Brooke Shields can’t stomach “Squid Game.” The previews alone signaled to the 56-year-old that watching the violent survival drama “would not be healthy for me.” Even bingeing the bawdy “Sex Education” can be a bit much for her at times. Instead, she longs for cozy viewing escapes, like the new Christmas rom-com she stars in and executive-produced for the Netflix crowd who, like herself, simply wants to live, laugh, love this season.
“If I could, I would be doing rom-coms and sitcoms 24/7,” she told The Washington Post during a recent video call from her home in New York. “To me, that is my happy place.” Wearing oversized glasses and a creamy Nike zip-up sweatshirt, Shields’s brunette hair falls around her shoulders in casual waves while layers of necklaces and rings as eclectic as her career complete the look — a chunky gold smiley face signet on her hand, a delicate key dangling from her neck.
During the height of the pandemic in 2020, Shields journeyed to Scotland to film “A Castle for Christmas,” the aforementioned Netflix film, directed by Mary Lambert, that will premiere Nov. 26. In it, Shields plays a celebrated author who travels to Europe to purchase a castle and ends up meeting a romantic lead in the form of a crotchety Scotsman, played by “The Princess Bride” star Cary Elwes. It’s a pure comfort watch, and the rare film centered on a woman over 50.

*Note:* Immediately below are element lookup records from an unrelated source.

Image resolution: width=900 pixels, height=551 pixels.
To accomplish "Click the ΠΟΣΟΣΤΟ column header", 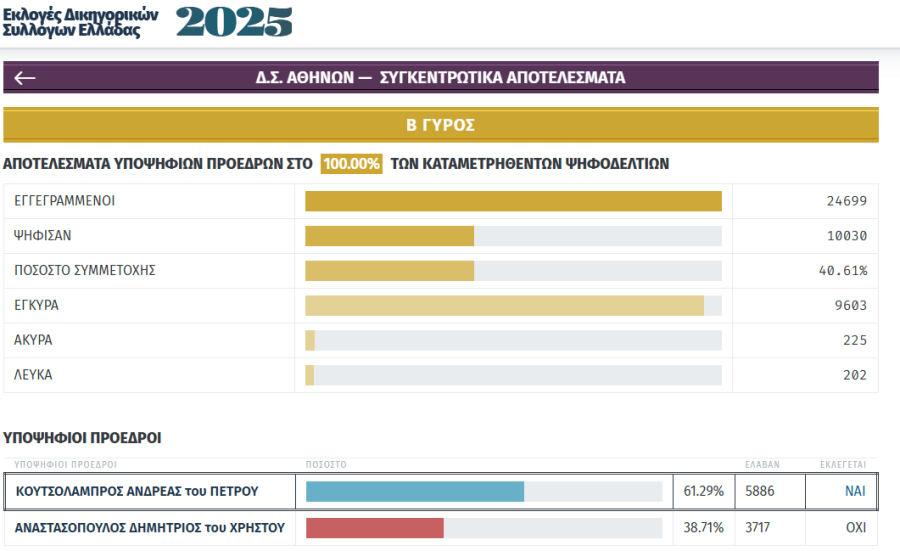I will pos(326,465).
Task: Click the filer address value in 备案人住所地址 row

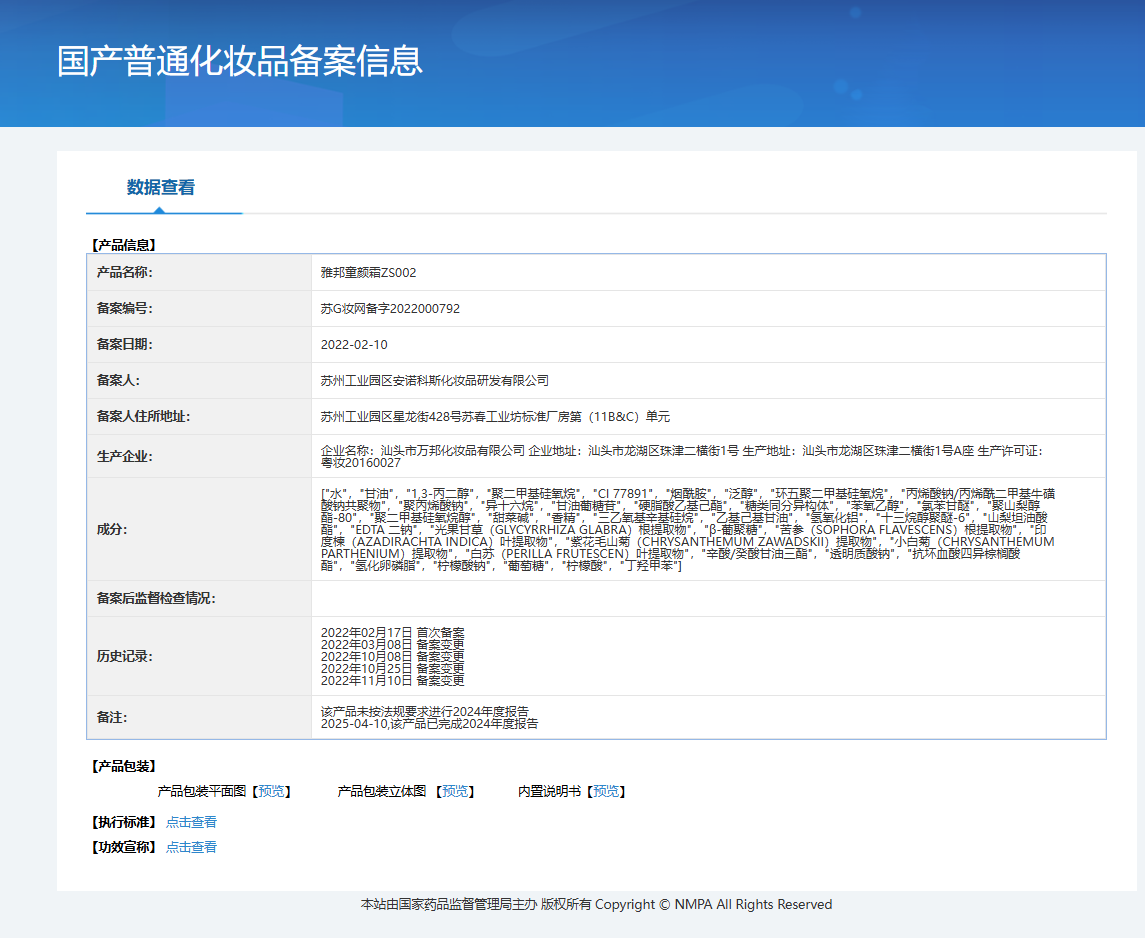Action: coord(495,417)
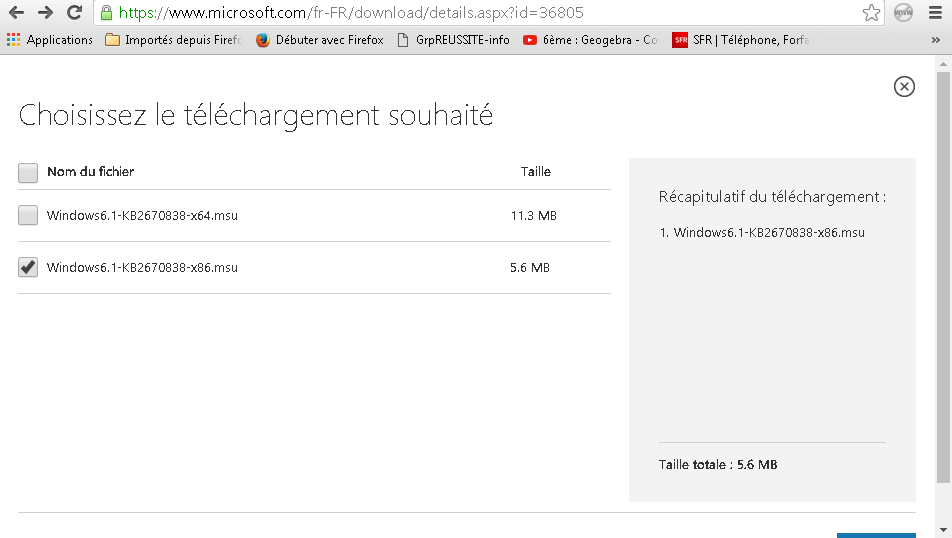Reload the page with the refresh icon

(74, 13)
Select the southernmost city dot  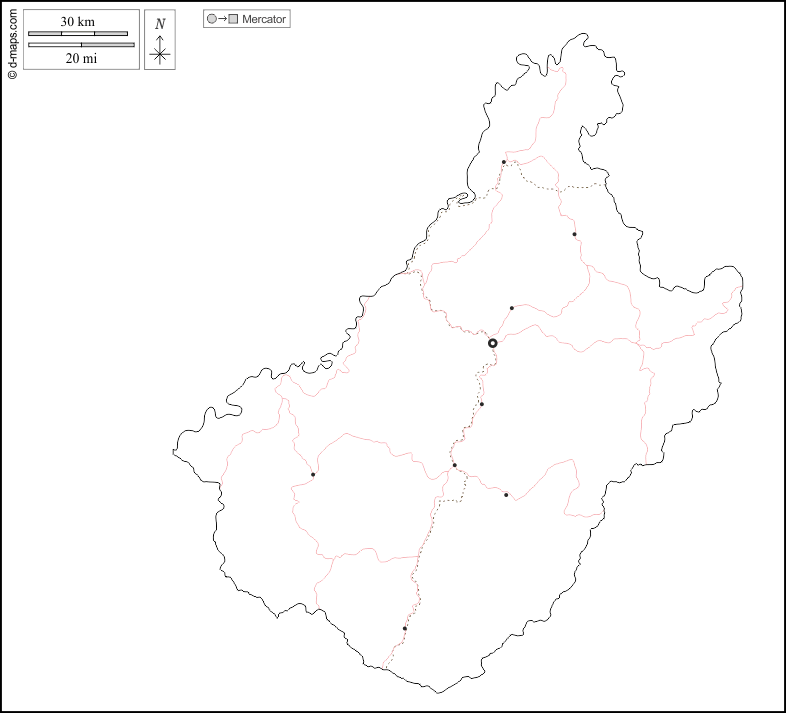point(404,628)
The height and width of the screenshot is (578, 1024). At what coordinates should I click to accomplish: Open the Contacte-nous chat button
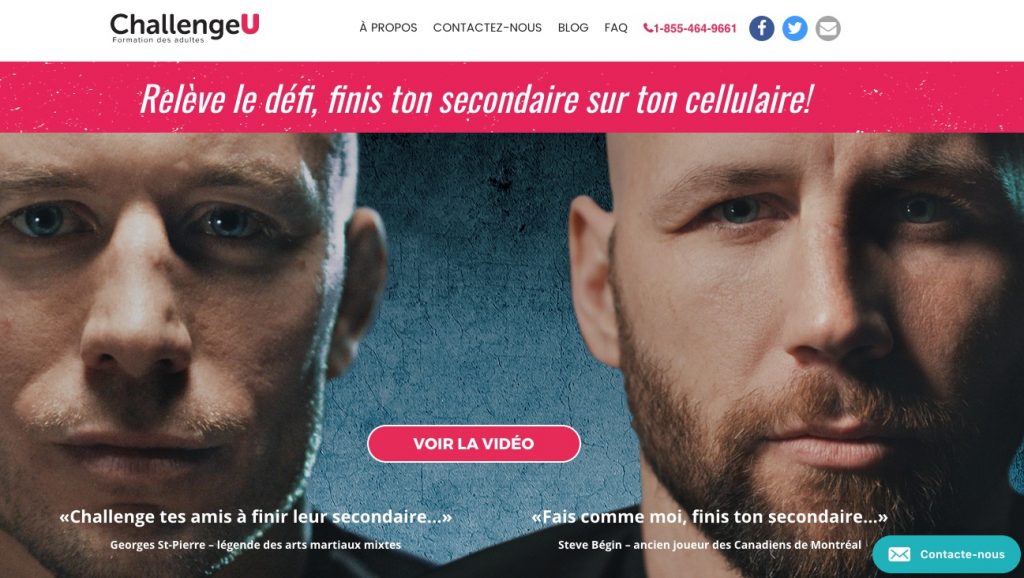(x=947, y=554)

“There’s this whole era that I’m walking into, and I’m seeing it out there being less represented. You go from Gen whatever to Depends,” Shields said of the lack of roles for women who are not ready to be relegated to supporting grandmother parts. “Why is menopause just associated with being crusty and old and dried up? I am better now than I was ever before. I’m more focused and more confident. I feel sexier. I understand my body more. I’m fitter.”
But despite Shields’s proclivity for feel-good fare and her generally perky demeanor, the actress is “not all Pollyanna,” stressed Lambert, who is best known for directing the 1989 horror flick “Pet Sematary.” “She’s got a dark, crazy sense of humor. She can talk trash like the best of them.”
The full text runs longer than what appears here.